Outra noção que contribui para a solução do problema da particularidade é o conceito de causação intencional. A causação intencional tem um papel importante na determinação das condições de satisfação dos estados intencionais. A causação intencional quando conectada as noções de Rede e Background cria um reforço em torno das condições de satisfação do estado intencional. Por fim, Searle traz a noção de indexicalidade. No que concerne a indexicalidade, cada vez que tenho uma experiência perceptual de algo, não é apenas uma experiência perceptual, mas sim a minha experiência perceptual. E isto se estende para as noções de Rede e

Background, pois, “A rede de estados intencionais de que ele está consciente é a

sua rede e as capacidades de Background que ele faz uso têm a ver com o seu

Background” (SEARLE, 1983, p. 66). Se voltarmos ao exemplo da experiência visual

de Jones e sua relação com o Jones da terra gêmea, por mais que estas experiências sejam qualitativamente semelhantes não pode haver dúvidas que do ponto de vista das experiências visuais do Jones desta terra, tais experiências são única e exclusivamente suas experiências e não de outro como é o caso do Jones da terra gêmea.
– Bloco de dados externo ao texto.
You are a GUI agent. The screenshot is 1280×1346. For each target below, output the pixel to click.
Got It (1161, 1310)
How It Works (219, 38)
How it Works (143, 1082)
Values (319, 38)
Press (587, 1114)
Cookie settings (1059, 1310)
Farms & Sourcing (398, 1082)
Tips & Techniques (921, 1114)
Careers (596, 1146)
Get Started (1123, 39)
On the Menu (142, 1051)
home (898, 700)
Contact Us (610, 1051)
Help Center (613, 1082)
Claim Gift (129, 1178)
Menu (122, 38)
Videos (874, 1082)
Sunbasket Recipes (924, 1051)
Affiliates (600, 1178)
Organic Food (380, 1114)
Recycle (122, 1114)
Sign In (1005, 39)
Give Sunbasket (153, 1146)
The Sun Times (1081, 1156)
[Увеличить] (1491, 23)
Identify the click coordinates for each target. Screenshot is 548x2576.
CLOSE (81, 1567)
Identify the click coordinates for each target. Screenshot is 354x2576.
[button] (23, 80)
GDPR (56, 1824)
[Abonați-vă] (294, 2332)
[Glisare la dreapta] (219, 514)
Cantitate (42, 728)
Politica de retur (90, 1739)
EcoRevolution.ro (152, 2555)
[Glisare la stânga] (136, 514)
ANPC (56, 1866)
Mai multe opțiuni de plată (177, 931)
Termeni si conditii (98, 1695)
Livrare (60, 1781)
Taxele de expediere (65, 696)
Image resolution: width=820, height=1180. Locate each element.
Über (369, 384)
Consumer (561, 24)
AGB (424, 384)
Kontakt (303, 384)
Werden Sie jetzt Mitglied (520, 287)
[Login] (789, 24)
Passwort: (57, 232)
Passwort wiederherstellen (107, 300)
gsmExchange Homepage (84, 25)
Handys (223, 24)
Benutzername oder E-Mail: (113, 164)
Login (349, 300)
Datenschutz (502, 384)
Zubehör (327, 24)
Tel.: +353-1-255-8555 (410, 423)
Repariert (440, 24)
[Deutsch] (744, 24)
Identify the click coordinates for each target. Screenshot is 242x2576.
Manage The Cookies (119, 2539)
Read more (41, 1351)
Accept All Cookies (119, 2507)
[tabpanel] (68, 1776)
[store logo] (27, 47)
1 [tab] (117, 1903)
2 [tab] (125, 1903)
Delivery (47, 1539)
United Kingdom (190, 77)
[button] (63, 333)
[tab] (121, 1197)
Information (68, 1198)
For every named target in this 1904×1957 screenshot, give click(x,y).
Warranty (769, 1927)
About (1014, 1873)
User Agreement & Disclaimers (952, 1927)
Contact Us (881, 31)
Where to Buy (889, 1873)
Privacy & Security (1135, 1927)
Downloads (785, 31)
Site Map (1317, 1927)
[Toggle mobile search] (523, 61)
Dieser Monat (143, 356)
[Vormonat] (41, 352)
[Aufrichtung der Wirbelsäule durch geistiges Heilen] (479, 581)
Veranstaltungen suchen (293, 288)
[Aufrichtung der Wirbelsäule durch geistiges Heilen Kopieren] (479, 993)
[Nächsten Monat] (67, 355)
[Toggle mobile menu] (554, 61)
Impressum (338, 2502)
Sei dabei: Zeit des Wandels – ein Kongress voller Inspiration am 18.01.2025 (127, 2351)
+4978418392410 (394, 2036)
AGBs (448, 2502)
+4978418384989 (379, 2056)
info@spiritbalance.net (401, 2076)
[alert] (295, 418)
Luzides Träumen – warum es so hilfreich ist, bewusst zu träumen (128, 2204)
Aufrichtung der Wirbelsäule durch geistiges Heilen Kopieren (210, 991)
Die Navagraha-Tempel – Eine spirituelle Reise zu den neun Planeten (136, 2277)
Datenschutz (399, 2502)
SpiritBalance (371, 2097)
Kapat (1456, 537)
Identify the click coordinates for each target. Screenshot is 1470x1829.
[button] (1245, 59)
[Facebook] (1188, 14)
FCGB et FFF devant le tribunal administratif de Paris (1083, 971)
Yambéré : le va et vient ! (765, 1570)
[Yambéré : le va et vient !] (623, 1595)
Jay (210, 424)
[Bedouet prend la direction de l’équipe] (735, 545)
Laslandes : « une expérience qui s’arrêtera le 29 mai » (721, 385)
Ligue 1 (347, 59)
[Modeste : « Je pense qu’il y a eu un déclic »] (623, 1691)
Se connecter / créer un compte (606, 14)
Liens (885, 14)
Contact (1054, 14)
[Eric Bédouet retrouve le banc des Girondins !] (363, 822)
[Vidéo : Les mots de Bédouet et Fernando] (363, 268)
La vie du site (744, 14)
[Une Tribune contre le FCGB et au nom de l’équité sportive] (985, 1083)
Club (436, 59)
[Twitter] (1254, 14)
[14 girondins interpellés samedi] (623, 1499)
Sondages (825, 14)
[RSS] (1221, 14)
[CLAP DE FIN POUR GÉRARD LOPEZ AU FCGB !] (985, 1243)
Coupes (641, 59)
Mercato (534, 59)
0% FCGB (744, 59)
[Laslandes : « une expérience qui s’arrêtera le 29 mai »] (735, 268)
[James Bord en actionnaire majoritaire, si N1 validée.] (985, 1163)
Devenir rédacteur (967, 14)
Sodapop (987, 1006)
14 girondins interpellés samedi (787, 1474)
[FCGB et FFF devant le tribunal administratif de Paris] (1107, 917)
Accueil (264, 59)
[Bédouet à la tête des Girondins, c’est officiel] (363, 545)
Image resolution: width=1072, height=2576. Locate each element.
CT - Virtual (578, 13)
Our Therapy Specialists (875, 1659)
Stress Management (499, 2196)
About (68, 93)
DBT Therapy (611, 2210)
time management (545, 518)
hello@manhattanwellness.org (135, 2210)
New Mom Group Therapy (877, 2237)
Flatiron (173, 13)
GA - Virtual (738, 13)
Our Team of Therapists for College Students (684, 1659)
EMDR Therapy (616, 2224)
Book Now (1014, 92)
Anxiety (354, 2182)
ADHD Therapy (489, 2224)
São, portanto, suas crenças, seus desejos, suas intenções etc., em outras palavras, são experiências de toda sua Rede e Background.

Diante disto, o problema para Searle consiste em mostrar como a Rede e o Background se introduzem no conteúdo intencional para determinar que as condições causais de satisfação sejam particulares e não gerais. Searle considera dois casos, um em que ele ignora o Background se concentrando apenas na Rede e outro em que ele leva em consideração o Background.92 Tal separação da Rede e Background só é possível em termos explicativos, pois na vida real, isto é, em casos práticos de percepção ambas ocorrem em conjunto, concomitantemente.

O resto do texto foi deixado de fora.